■ Requirements ■
Write out every one of the records below verbatim, reproducing each line without alteration.

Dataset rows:
Begin
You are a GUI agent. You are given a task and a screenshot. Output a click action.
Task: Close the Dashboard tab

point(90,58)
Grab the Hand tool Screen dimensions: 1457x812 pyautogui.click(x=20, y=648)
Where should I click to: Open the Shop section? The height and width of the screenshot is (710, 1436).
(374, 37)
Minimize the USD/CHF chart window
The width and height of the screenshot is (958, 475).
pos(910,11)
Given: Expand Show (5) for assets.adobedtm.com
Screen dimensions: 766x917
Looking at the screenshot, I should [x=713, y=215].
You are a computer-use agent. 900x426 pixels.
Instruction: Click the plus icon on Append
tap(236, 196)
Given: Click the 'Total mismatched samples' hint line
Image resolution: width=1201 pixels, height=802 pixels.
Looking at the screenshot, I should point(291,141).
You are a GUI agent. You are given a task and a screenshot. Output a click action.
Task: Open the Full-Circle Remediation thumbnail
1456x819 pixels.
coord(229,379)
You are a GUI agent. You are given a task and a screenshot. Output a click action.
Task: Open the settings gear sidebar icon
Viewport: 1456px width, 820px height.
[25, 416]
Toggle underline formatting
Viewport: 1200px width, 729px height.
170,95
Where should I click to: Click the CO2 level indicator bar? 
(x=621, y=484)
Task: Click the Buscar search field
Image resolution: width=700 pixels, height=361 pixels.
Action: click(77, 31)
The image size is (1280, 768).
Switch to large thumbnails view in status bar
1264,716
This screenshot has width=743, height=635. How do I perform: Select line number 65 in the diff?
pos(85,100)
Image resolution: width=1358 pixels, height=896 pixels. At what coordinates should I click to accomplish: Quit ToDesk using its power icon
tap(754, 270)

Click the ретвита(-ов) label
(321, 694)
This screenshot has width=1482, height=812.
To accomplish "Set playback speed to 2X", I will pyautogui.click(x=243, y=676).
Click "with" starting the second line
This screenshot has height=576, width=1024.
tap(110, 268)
End
■ Result for this task ■
You are a GUI agent. You are given a task and a screenshot. Output a click action.
Task: Close the Dashboard tab

point(90,58)
Grab the Hand tool Screen dimensions: 1457x812 pyautogui.click(x=20, y=648)
Where should I click to: Open the Shop section? The height and width of the screenshot is (710, 1436).
(374, 37)
Minimize the USD/CHF chart window
The width and height of the screenshot is (958, 475).
pos(910,11)
Given: Expand Show (5) for assets.adobedtm.com
Screen dimensions: 766x917
Looking at the screenshot, I should [x=713, y=215].
You are a computer-use agent. 900x426 pixels.
Instruction: Click the plus icon on Append
tap(236, 196)
Given: Click the 'Total mismatched samples' hint line
Image resolution: width=1201 pixels, height=802 pixels.
Looking at the screenshot, I should point(291,141).
You are a GUI agent. You are given a task and a screenshot. Output a click action.
Task: Open the Full-Circle Remediation thumbnail
1456x819 pixels.
coord(229,379)
You are a GUI agent. You are given a task and a screenshot. Output a click action.
Task: Open the settings gear sidebar icon
Viewport: 1456px width, 820px height.
[25, 416]
Toggle underline formatting
Viewport: 1200px width, 729px height.
170,95
Where should I click to: Click the CO2 level indicator bar? 
(x=621, y=484)
Task: Click the Buscar search field
Image resolution: width=700 pixels, height=361 pixels.
Action: click(77, 31)
The image size is (1280, 768).
Switch to large thumbnails view in status bar
1264,716
This screenshot has width=743, height=635. How do I perform: Select line number 65 in the diff?
pos(85,100)
Image resolution: width=1358 pixels, height=896 pixels. At what coordinates should I click to accomplish: Quit ToDesk using its power icon
tap(754, 270)

Click the ретвита(-ов) label
(321, 694)
This screenshot has width=1482, height=812.
To accomplish "Set playback speed to 2X", I will pyautogui.click(x=243, y=676).
Click "with" starting the second line
This screenshot has height=576, width=1024.
tap(110, 268)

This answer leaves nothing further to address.